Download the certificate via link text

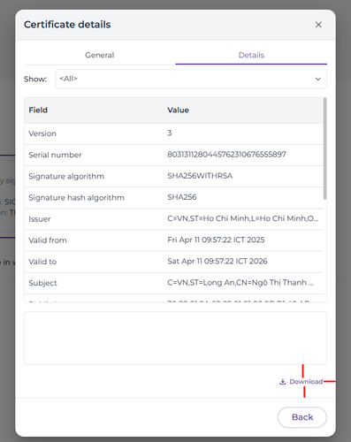[306, 382]
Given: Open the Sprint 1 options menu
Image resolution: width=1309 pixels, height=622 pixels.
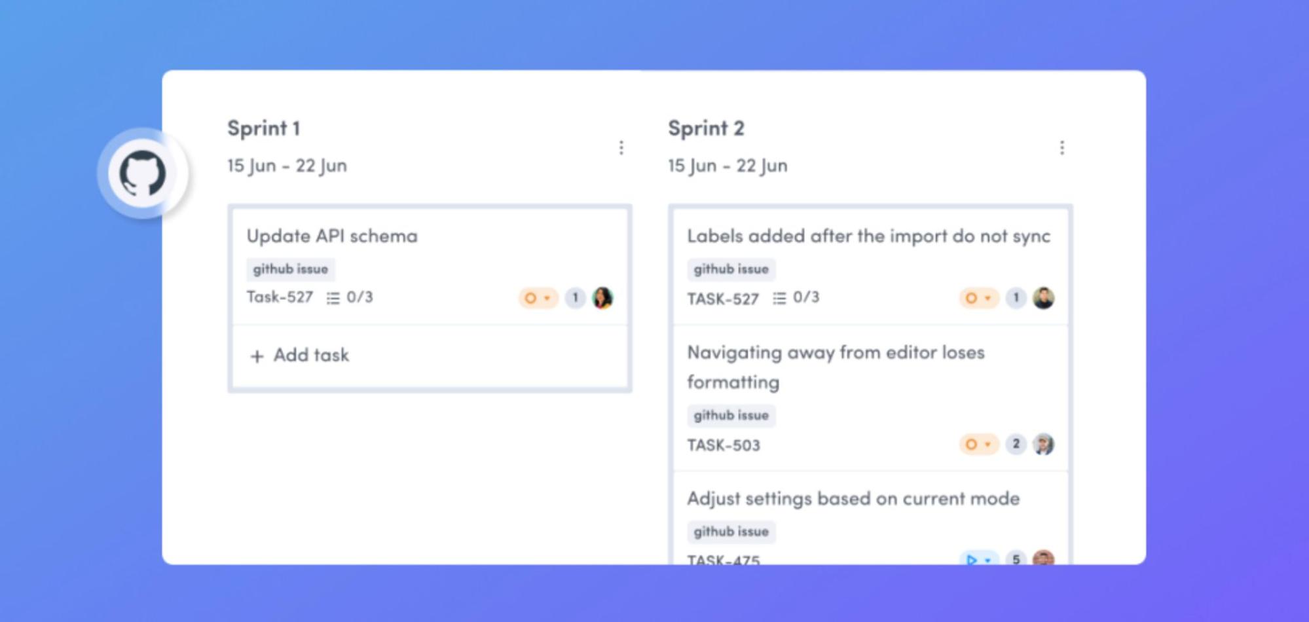Looking at the screenshot, I should click(621, 147).
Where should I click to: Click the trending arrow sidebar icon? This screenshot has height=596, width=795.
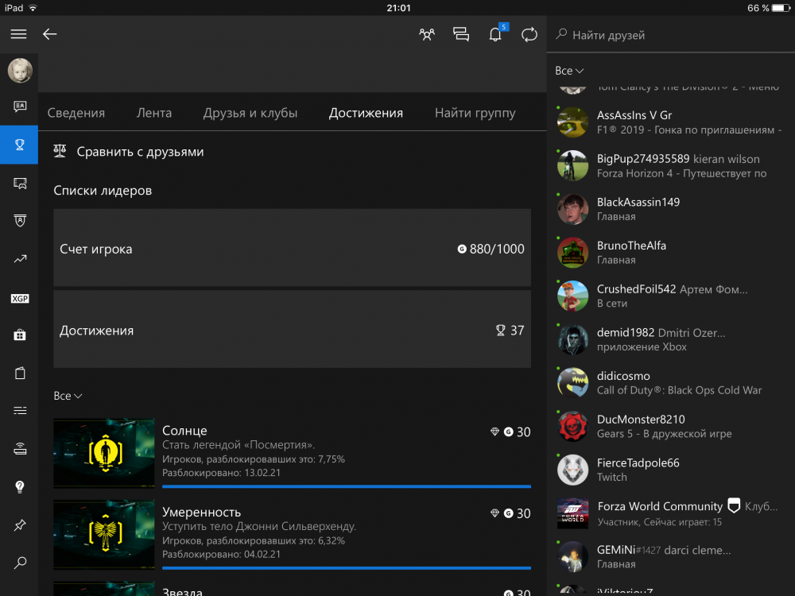click(19, 259)
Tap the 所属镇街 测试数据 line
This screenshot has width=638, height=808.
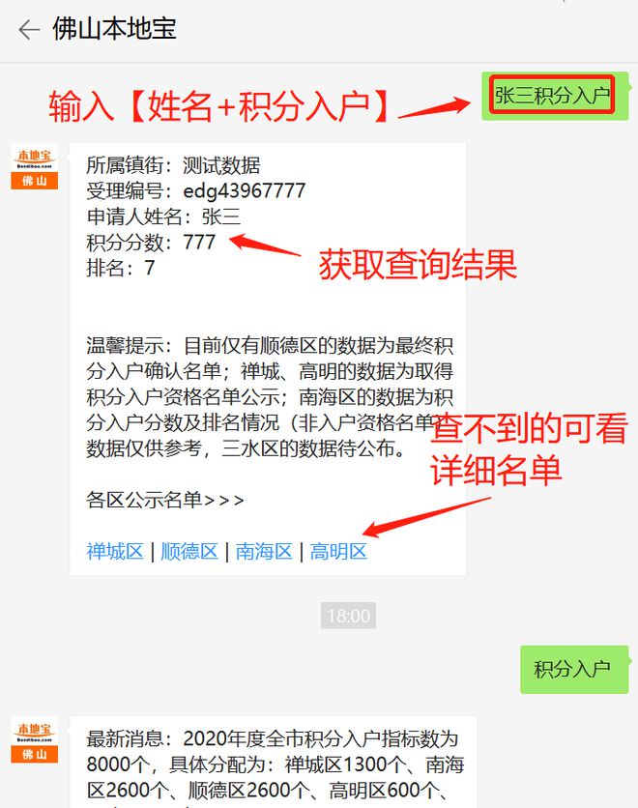coord(173,165)
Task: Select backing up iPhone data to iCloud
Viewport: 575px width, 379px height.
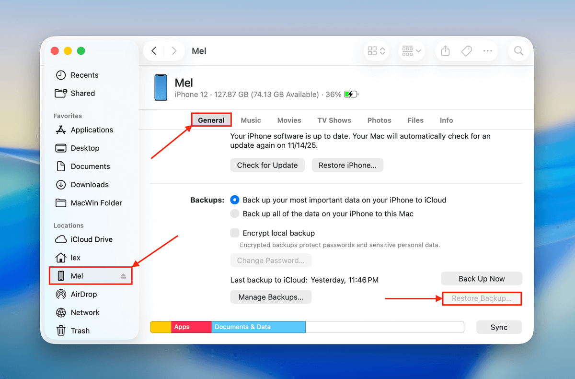Action: 234,200
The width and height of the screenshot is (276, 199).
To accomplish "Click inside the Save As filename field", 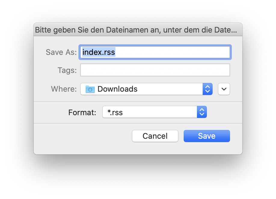I will point(155,52).
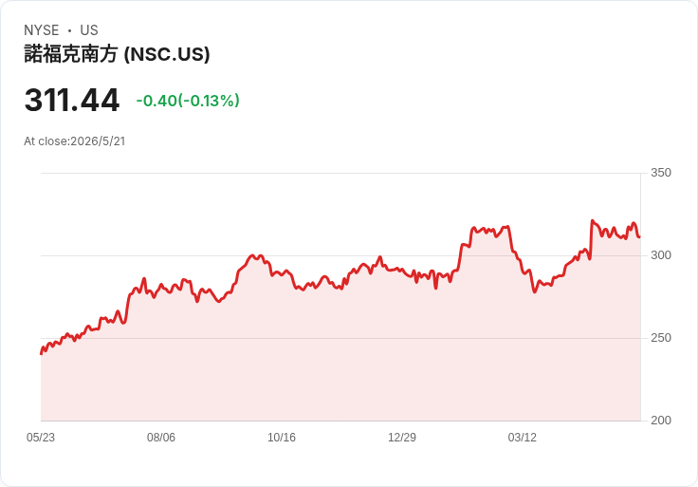Click the chart line's starting point near 05/23

pyautogui.click(x=42, y=353)
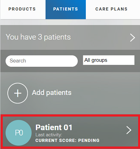Click the 'Last activity:' label under Patient 01
The height and width of the screenshot is (149, 140).
click(x=49, y=135)
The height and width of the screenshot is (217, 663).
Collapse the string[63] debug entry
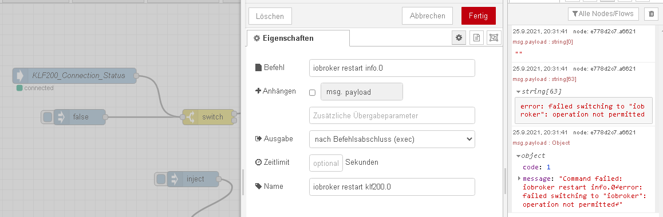point(518,91)
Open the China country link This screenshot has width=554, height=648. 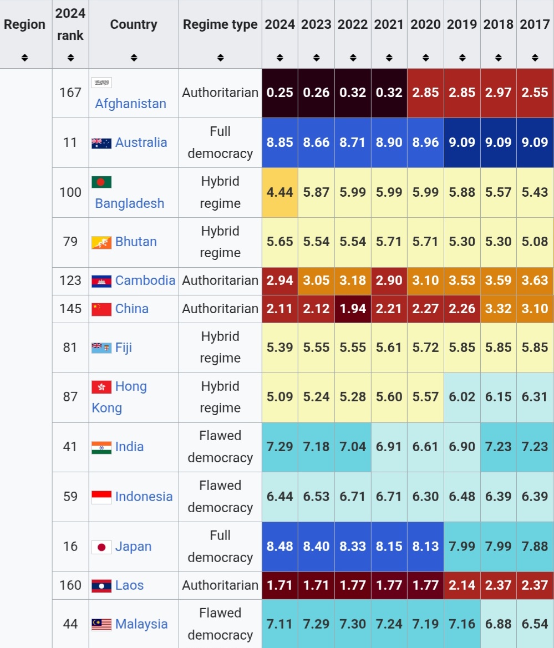click(132, 309)
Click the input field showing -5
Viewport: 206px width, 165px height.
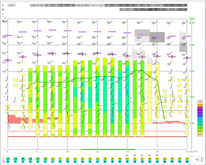(x=195, y=159)
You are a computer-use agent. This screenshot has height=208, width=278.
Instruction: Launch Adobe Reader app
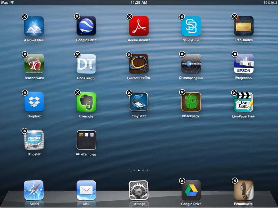[139, 26]
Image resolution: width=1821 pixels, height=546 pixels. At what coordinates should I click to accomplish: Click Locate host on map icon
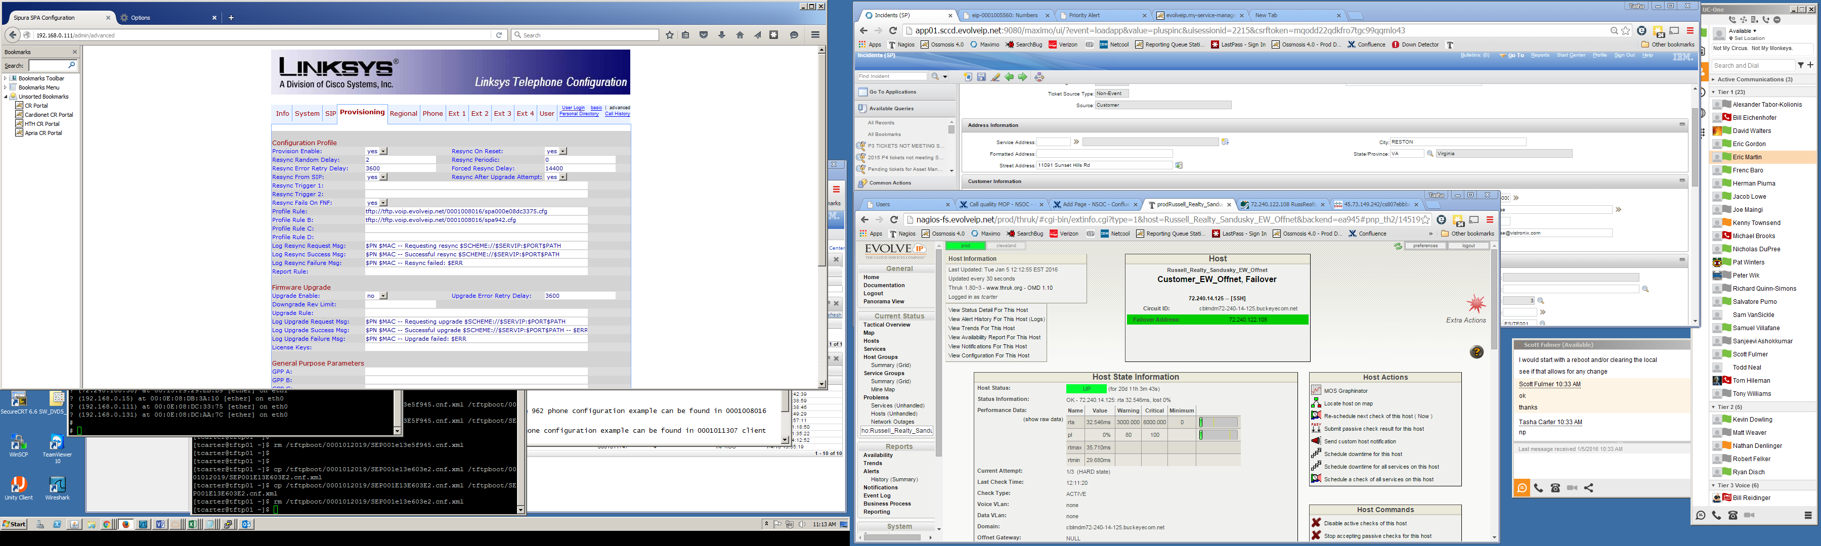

- SET PROBLEM
Count the lines of the items above that contain the word "icon", and reply with the number alone.

- EXPECTED OUTPUT
2